I hate mustard.
I've always been a picky eater, though my palate has developed as I've gotten older. I used to avoid nearly all condiments and toppings. I'd eat salads
without dressing, sandwiches without mayo, and whatever you put mustard on, I didn't.
I've come around on some of those. Any salad is better with ranch. I need mayo on my tuna sandwiches.
I still hate mustard, though.
Hello. My name is Jon, and I'm a fan of Grey Poupon on Facebook.
It makes little sense, allowing a brand I have no intention of ever buying into my precious Facebook timeline. If my wife sneaked it into
a sandwich, I'd spit it out like a petulant child. But Grey Poupon took an approach to building a community on Facebook that was so unusual, so exclusive,
that I had to become a fan (or at least try).

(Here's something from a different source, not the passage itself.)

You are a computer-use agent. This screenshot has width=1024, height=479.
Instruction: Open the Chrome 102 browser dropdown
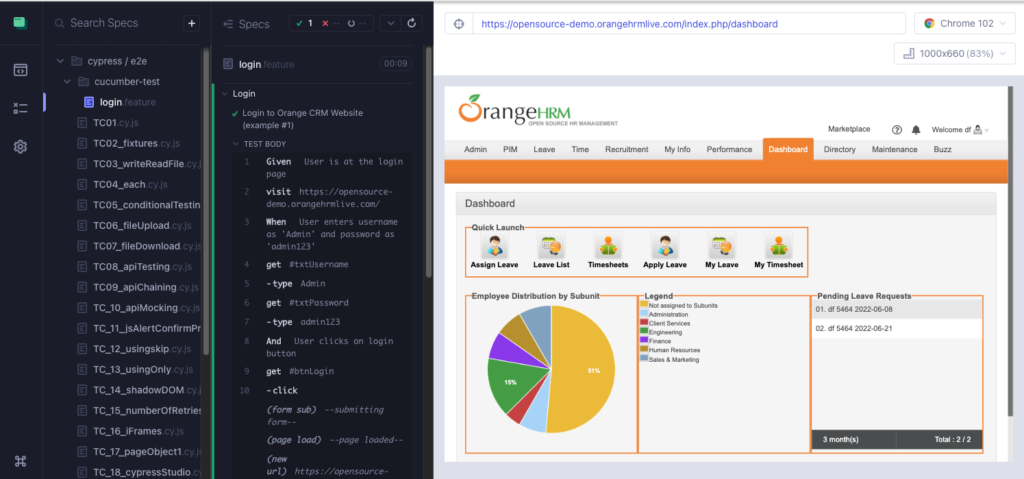(x=963, y=23)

According to the brand's Pinterest page, which also serves as its website, the mustard is
"synonymous with all that is refined, exquisite and delicious." So, like country clubs and gated communities, Grey Poupon's Facebook page is not open to
just anyone. No, it's a "discerning Facebook Society that rewards those who spread good taste," and you have to apply to become a member.
While most brands are racing to expand their follower bases, buying Facebook ads and, in some sad cases, even buying fans, Grey Poupon is doing the opposite.

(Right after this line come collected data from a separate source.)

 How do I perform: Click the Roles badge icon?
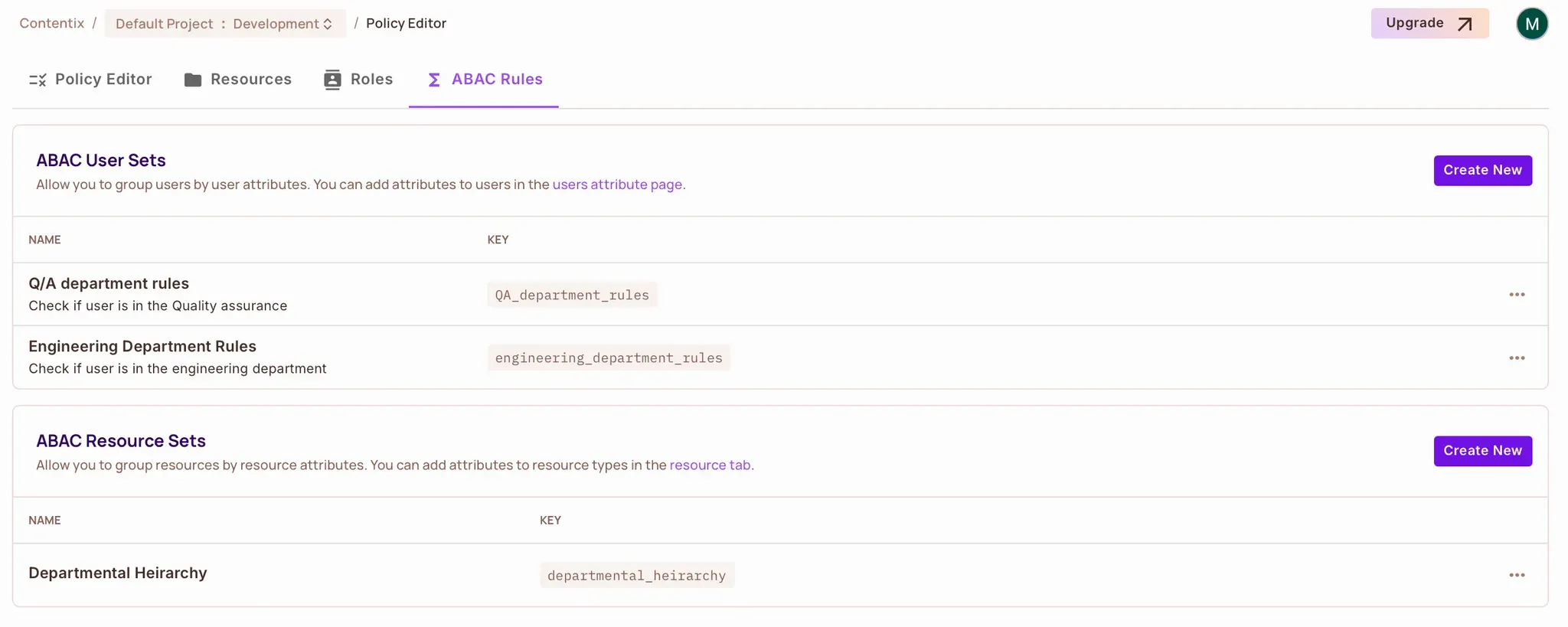tap(332, 80)
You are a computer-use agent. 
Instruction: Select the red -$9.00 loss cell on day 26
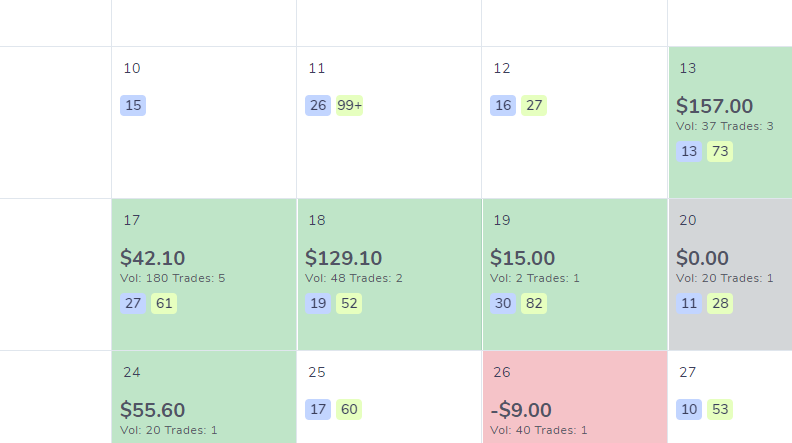pos(575,397)
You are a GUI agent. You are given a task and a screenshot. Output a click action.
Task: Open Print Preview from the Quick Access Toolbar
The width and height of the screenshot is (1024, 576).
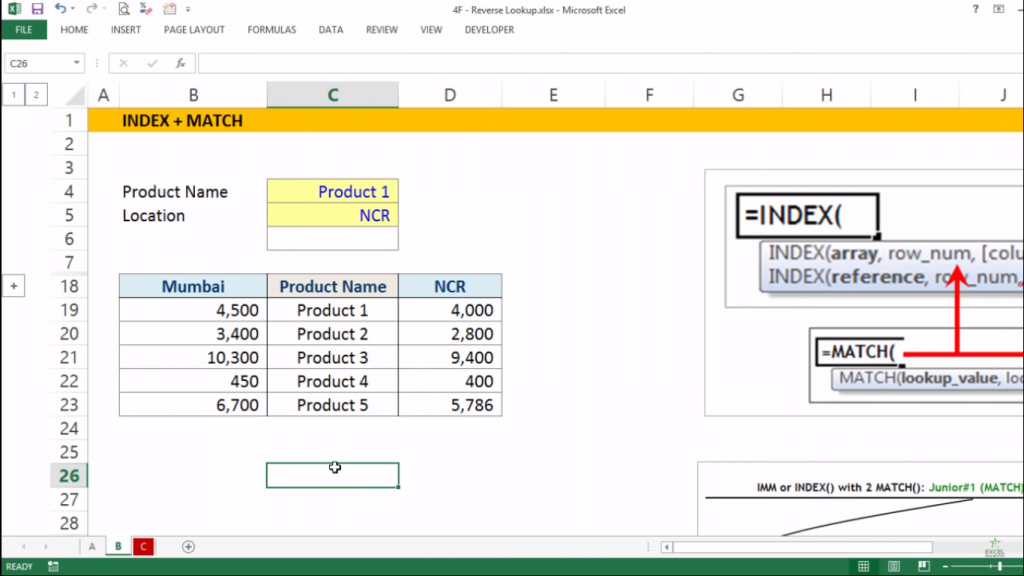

Any Facebook user can like the page, but Grey Poupon features an in-page application that houses the Society of Good Taste—a "private club committed to upholding the
pillars of good taste set by our mustard. Only applicants with the most discerning palates will be admitted." The kicker is that if you don't "cut the
mustard," so to speak, your like will be rescinded. The algorithm looks at the movies you watch, the restaurants you frequent, and your grammar.
It's unique. It's grabbing headlines. It's being shared. It's creating massive earned media—the kind that is free and continues to work for a brand.
The Grey Poupon story
In every marketing endeavor, it's important to ensure that the
brand's efforts are aligned with its story. Aside from this campaign's uniqueness, what impressed me most was how the approach fit perfectly with the Grey Poupon brand story. Grey Poupon's story
platform revolves around an exclusive, elite culture. While all the other mustards are letting fans "like" their pages at will, Grey Poupon will not. The
mustard itself is a mass-consumed CPG product available at your local grocer, but its story makes you believe, even if only momentarily, that your Grey
Poupon should be situated right next to the caviar and eaten before you head off to your croquet match.
Quality versus quantity
In the world of social media, large numbers of fans, followers, and members is a holy grail of sorts, though it's something of an empty vessel. Whether you
have 20 fans or 20 million fans, it doesn't matter unless those fans are taking action.
Also, because Facebook is now answering to Wall Street,
it's searching for ways to milk brands for money by promising them bigger and more efficient exposure and engagement. Features like Promoted Posts enable your
brand to show up in more fans' feeds; the pricing, however, is based on how many fans you have. The more fake, unqualified, or disengaged fans you have,
the more you're paying for absolutely no return.
Ensuring that fans on Grey Poupon's Facebook page are in line with the brand's values may not be enough to move the revenue needle, but it will lead to
more engagement and more value for Grey Poupon's advertising dollar.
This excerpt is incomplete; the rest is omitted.